Source text:

Plans to establish the Toyokawa Navy Arsenal were made in March 1937, along with the Suzuka Naval Arsenal in Mie Prefecture initially for the purpose of supplying 13 mm and 20 mm auto-cannons for the rapidly expanding Imperial Japanese Navy Air Service. The land was acquired in the towns of Toyokawa and Uchikubo and village of Yawata in eastern Aichi Prefecture by July 1938, and construction began on October 1, 1938. The formal opening ceremony for the new facility was held on December 15, 1939. The new plant initially covered 200 hectares, and had 1500 employees.

However, as the Second Sino-Japanese War quickly evolved into World War II, the demand for arms and ammunition increased. The Toyokawa Naval Arsenal expanded its facilities to 330 hectares in 1940. The northern 60 percent was devoted to the production of gunpowder and ammunition, and the southern 40 percent of the area was devoted to machining and assembly work, especially for the Type 92 7.7 mm aircraft gun and the Type 99 20mm aircraft cannon. In addition to aircraft weapons, the Toyokawa Navy Arsenal also produced optical equipment such as rangefinders and binoculars.

By February 1945, the plant employed 56,400 workers, including over 6000 school children who had been conscripted into working at the plant by the Japanese military. The plant also included its own water and gas facilities and dormitories for workers.

Despite its obvious military significance, the Toyokawa Navy Arsenal was not bombed until the very last stages of World War II. On the morning of 7 August 1945, 135 B-29 Superfortress bombers of the USAAF 20th Air Force, 58th 73rd, 313th, and 314th Bombardment Wings launched from Guam, Saipan and Tinian. They were joined by 48 P-51 Mustang escort fighters deployed from Iwo Jima. Arriving over the target area at 10:13 AM, twelve B-29s bombed the Toyokawa Naval Arsenal, while the remaining bombers concentrated on Toyokawa’s civilian population center, and the P-51s strafed targets of opportunity. A total of 3,256 500-lb bombs (813 tons) was dropped on city from an altitude of 15,000 – 17,000 feet. Civilian casualties estimates range from 2,544 to 2,677 people killed, including several hundred women and 452 schoolchildren, who had been conscripted to work at the Toyokawa Navy Arsenal by the Japanese military.

After World War II, the site of the former Toyokawa Navy Arsenal was developed into a large industrial complex, with a small portion given over to the JGSDF Camp Toyokawa. A large railway carriage factory operated by the Japan National Railway (JNR) is currently operated by Nippon Sharyo, and several other industries also operate on the site.

Information provided:
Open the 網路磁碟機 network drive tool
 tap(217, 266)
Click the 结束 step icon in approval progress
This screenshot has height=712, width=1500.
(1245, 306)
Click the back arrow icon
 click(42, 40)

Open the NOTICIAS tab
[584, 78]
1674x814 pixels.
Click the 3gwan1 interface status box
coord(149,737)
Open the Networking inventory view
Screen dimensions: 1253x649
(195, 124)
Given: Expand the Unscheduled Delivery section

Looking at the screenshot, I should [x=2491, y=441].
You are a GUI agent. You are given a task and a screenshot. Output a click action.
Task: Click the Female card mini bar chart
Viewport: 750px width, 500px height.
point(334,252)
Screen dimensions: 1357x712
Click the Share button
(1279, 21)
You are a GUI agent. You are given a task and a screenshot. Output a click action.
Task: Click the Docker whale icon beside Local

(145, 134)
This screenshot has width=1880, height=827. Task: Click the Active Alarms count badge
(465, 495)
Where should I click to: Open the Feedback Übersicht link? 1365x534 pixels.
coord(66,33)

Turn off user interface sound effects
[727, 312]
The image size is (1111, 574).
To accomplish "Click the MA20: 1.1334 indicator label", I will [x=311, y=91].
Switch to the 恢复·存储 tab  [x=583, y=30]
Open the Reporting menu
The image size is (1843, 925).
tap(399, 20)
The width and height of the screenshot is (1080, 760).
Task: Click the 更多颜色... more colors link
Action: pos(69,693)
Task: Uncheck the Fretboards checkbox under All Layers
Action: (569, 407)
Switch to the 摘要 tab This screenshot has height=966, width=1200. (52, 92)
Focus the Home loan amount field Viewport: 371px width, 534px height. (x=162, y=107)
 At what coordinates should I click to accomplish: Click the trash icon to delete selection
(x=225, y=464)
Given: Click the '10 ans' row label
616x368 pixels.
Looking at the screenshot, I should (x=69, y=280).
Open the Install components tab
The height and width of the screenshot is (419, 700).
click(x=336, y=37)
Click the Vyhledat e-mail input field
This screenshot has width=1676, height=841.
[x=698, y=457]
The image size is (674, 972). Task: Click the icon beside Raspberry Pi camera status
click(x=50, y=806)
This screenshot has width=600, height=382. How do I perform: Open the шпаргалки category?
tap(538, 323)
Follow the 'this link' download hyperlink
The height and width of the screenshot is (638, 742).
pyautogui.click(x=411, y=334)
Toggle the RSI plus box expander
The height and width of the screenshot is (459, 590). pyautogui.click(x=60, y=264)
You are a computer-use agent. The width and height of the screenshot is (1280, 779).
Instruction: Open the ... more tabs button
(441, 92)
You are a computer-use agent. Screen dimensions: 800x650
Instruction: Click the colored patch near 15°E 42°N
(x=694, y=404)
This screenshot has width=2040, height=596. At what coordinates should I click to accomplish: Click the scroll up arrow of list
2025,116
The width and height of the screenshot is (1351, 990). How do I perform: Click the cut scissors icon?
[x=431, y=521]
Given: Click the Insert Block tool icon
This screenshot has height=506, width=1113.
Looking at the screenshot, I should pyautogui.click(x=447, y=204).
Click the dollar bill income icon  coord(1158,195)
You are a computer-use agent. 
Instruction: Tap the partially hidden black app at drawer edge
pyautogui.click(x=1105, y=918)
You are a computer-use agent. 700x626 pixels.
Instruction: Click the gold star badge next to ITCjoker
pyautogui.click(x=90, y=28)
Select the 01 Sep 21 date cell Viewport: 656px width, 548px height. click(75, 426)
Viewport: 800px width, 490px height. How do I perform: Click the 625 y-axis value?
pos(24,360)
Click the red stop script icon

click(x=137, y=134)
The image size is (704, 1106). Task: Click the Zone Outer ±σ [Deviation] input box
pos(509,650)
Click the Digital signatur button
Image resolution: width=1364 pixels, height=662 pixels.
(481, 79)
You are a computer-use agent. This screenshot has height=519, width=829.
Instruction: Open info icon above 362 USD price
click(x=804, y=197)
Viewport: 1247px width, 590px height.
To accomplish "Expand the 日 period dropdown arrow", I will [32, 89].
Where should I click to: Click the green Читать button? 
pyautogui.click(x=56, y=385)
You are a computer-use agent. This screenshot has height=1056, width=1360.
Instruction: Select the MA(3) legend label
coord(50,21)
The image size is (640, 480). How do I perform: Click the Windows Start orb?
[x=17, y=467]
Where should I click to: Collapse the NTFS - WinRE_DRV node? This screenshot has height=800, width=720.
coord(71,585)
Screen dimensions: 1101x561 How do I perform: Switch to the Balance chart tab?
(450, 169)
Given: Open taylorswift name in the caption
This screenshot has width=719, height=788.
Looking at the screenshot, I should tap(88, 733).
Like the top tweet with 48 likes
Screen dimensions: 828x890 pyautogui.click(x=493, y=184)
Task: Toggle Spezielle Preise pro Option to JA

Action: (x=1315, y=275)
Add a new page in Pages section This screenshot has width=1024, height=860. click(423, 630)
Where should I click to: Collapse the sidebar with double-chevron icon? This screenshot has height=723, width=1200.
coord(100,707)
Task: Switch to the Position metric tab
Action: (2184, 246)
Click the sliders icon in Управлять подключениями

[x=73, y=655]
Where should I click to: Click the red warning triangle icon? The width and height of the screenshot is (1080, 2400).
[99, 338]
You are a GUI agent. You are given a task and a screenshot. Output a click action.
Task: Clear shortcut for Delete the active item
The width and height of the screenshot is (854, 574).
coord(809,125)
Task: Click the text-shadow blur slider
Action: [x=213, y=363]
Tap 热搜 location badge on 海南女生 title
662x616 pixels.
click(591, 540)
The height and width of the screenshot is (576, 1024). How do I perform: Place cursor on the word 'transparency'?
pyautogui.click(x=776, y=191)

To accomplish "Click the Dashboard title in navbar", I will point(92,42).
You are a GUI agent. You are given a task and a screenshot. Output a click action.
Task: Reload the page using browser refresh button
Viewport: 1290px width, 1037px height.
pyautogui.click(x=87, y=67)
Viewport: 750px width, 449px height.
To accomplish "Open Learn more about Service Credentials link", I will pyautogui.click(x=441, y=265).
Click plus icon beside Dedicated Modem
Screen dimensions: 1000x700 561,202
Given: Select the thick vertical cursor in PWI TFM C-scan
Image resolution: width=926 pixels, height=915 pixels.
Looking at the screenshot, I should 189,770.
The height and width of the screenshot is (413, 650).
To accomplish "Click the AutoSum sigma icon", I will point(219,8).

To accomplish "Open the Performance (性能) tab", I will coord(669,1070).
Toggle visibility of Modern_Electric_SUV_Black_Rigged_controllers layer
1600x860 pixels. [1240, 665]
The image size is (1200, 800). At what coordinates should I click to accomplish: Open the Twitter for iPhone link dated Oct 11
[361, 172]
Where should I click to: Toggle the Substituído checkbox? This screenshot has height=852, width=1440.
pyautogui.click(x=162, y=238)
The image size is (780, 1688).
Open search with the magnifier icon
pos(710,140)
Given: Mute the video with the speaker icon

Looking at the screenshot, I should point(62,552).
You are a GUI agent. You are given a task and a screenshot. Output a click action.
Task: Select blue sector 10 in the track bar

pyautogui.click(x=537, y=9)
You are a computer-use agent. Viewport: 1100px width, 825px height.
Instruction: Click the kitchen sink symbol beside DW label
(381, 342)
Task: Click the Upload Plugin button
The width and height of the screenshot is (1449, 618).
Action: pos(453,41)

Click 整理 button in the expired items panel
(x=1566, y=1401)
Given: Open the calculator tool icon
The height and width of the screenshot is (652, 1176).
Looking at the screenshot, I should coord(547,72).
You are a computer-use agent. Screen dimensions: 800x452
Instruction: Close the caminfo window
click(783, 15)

What is required: Quote the part of the text about the Toyokawa Navy Arsenal that opens with the words containing "After World War" and closes with "on the site.". Rely only on the text about the Toyokawa Navy Arsenal.

Problem solution:
After World War II, the site of the former Toyokawa Navy Arsenal was developed into a large industrial complex, with a small portion given over to the JGSDF Camp Toyokawa. A large railway carriage factory operated by the Japan National Railway (JNR) is currently operated by Nippon Sharyo, and several other industries also operate on the site.